_Quoted text_

<<<<

As a common-law court sitting inside Dubai, the DIFC Courts can recognise a foreign judgment or arbitral award, turn it into their own enforceable DIFC judgment, and route it to the onshore Dubai Courts for execution – the conduit. The route rests on the DIFC Courts’ Part 45 regime, the DIFC Arbitration Law and the New York Convention, and on the leading case DNB Bank ASA v Gulf Eyadah. The DIFC Courts Law (Dubai Law No. 2 of 2025) expressly preserves the conduit, but the Conflicts of Jurisdiction Tribunal created by Decree No. 29 of 2024 has shown it will decline the route where a matter has no genuine DIFC connection and there are parallel onshore proceedings. So the conduit is alive but fact-sensitive – it must be assessed for each matter. A DIFC judgment is also itself enforceable abroad, including in India, where the DIFC Courts are a notified reciprocating court.
Which mechanism fits a foreign judgment, a foreign award, or a DIFC-seated award – and where the route now has limits.

>>>>

_Data provided_

<<<<

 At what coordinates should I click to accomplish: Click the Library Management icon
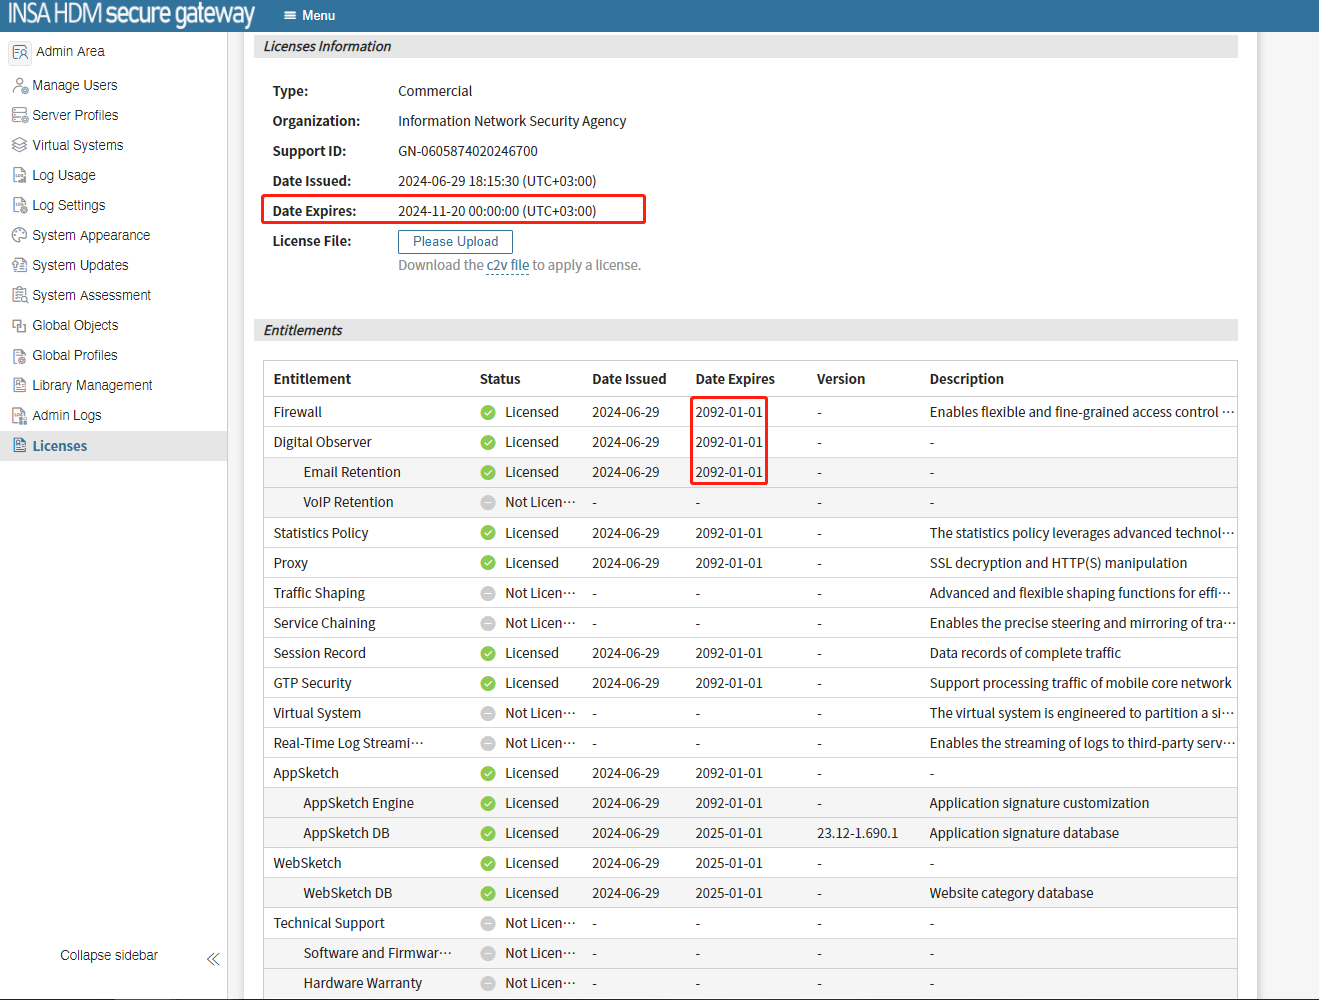[x=19, y=385]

>>>>

_Required work_
1. Update the DIFC Courts text from "As a common-law" down to "notified reciprocating court.", changing "DIFC Courts" to "Dubai International Financial Centre Courts".
2. Answer these about the DIFC Courts text:
(a) Which case is named as the leading case for the route?
(b) Which decree created the Conflicts of Jurisdiction Tribunal?
(c) In which country are the DIFC Courts a notified reciprocating court?

_Results of the exercise_
1.
As a common-law court sitting inside Dubai, the Dubai International Financial Centre Courts can recognise a foreign judgment or arbitral award, turn it into their own enforceable DIFC judgment, and route it to the onshore Dubai Courts for execution – the conduit. The route rests on the Dubai International Financial Centre Courts’ Part 45 regime, the DIFC Arbitration Law and the New York Convention, and on the leading case DNB Bank ASA v Gulf Eyadah. The Dubai International Financial Centre Courts Law (Dubai Law No. 2 of 2025) expressly preserves the conduit, but the Conflicts of Jurisdiction Tribunal created by Decree No. 29 of 2024 has shown it will decline the route where a matter has no genuine DIFC connection and there are parallel onshore proceedings. So the conduit is alive but fact-sensitive – it must be assessed for each matter. A DIFC judgment is also itself enforceable abroad, including in India, where the Dubai International Financial Centre Courts are a notified reciprocating court.

2.
(a) DNB Bank ASA v Gulf Eyadah
(b) Decree No. 29 of 2024
(c) India